Myung-whun Chung (born 22 January 1953, Seoul) is a South Korean conductor and pianist.

Career

Performer

Chung studied piano with Maria Curcio and won joint second-prize in the 1974 International Tchaikovsky Competition. He performed in the Chung Trio with his sisters, violinist Kyung-wha Chung and cellist Myung-wha Chung.

Conducting and musical direction

Chung studied conducting at the Mannes College of Music and the Juilliard School. He has conducted virtually all the prominent European and American orchestras including the Metropolitan Opera in New York, the Los Angeles Philharmonic, the Chicago Philharmonic, the Berlin Philharmonic, and the Vienna Philharmonic, among others.

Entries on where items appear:
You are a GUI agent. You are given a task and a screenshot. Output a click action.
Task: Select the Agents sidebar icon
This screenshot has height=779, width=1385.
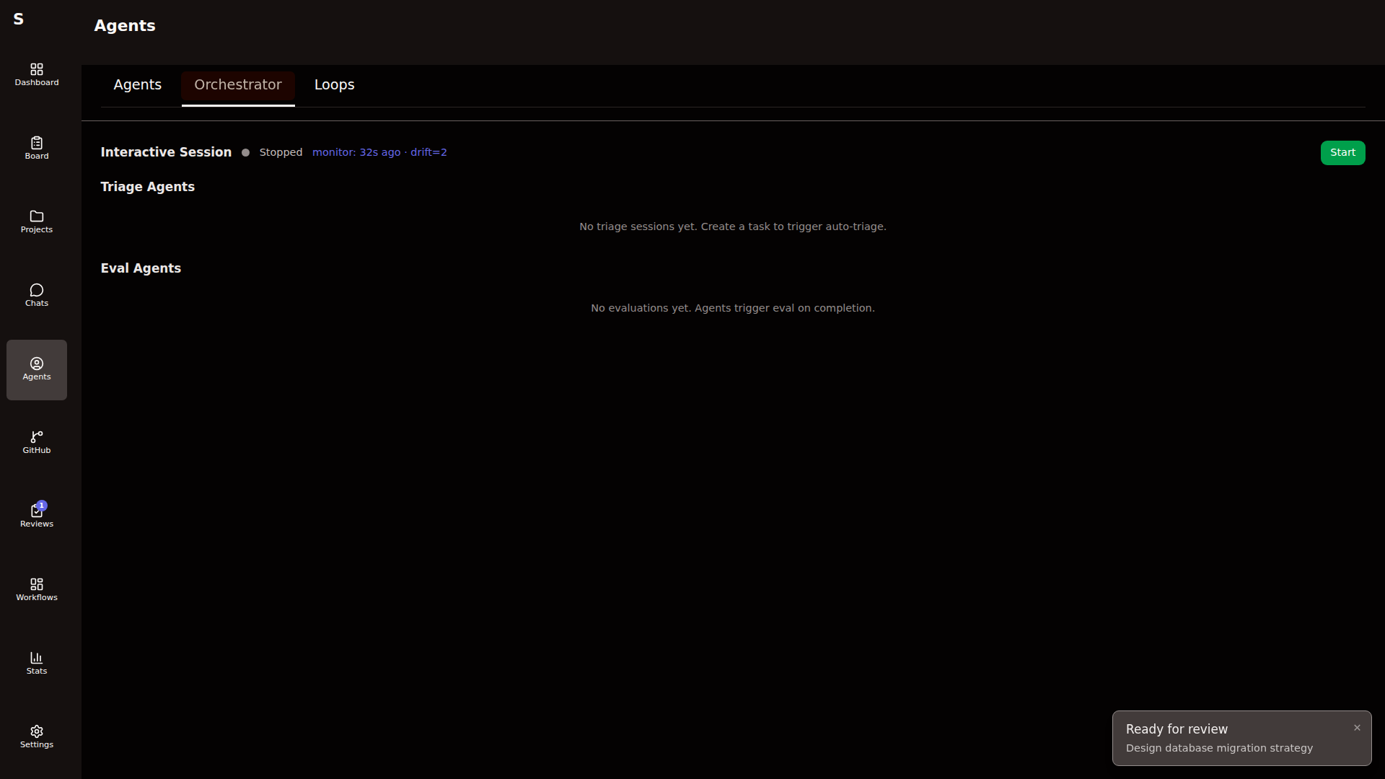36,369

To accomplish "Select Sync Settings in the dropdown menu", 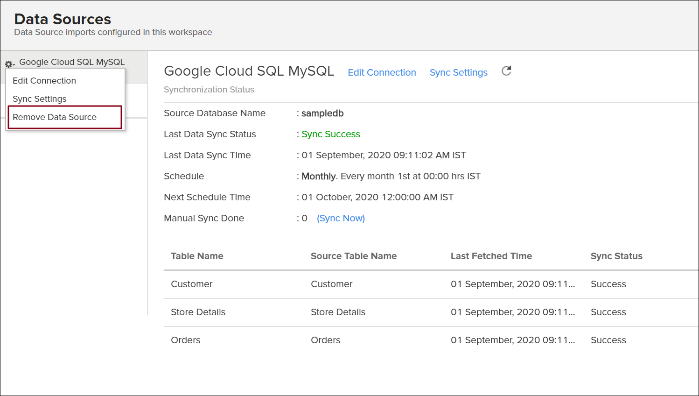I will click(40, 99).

* _SET OF TASKS_
[a] List every orchestra or company named in the sentence of the Myung-whun Chung biography that begins "He has conducted virtually all".
[b] Please continue the Myung-whun Chung biography from its last sentence.
You can leave the material above aside.

* _ANSWERS IN ORDER_
[a]
- Metropolitan Opera in New York
- Los Angeles Philharmonic
- Chicago Philharmonic
- Berlin Philharmonic
- Vienna Philharmonic

[b]
Chung was chief conductor of the Rundfunk-Sinfonieorchester Saarbrücken from 1984 to 1990, and principal guest conductor of the Teatro Comunale Florence from 1987 to 1992. At the end of the 1987–88 seasons, he received the Premio Abbiati award from Italian critics, and the following year awarded the Arturo Toscanini prize. Chung was the Paris Opera's music director from 1989 to 1994, during which time he opened the inaugural season at the new Opéra Bastille. He opened the inaugural season at the new Opéra Bastille with Berlioz's complete Les Troyens and received highly praised reviews from the music circle. In 1991, the Association of French Theatres and Music Critics named him "Artist of the year" and in 1992 he received the Legion d'Honneur for his contribution to the Paris Opéra. An exclusive recording artist for Deutsche Grammophon since 1990, many of his numerous recordings have won international prizes and awards. These include Olivier Messiaen's Turangalîla-Symphonie and Éclairs sur l'au-delà…, Verdi's Otello, Berlioz's Symphonie fantastique, Shostakovich's Lady Macbeth of Mtsensk with the Bastille Opera Orchestra; a series of Dvořák's symphonies and serenades with the Vienna Philharmonic Orchestra, a series dedicated to the great sacred music with the Orchestra dell'Accademia Nazionale di Santa Cecilia, including the award-winning recording of Duruflé's and Fauré's Requiems with Cecilia Bartoli and Bryn Terfel.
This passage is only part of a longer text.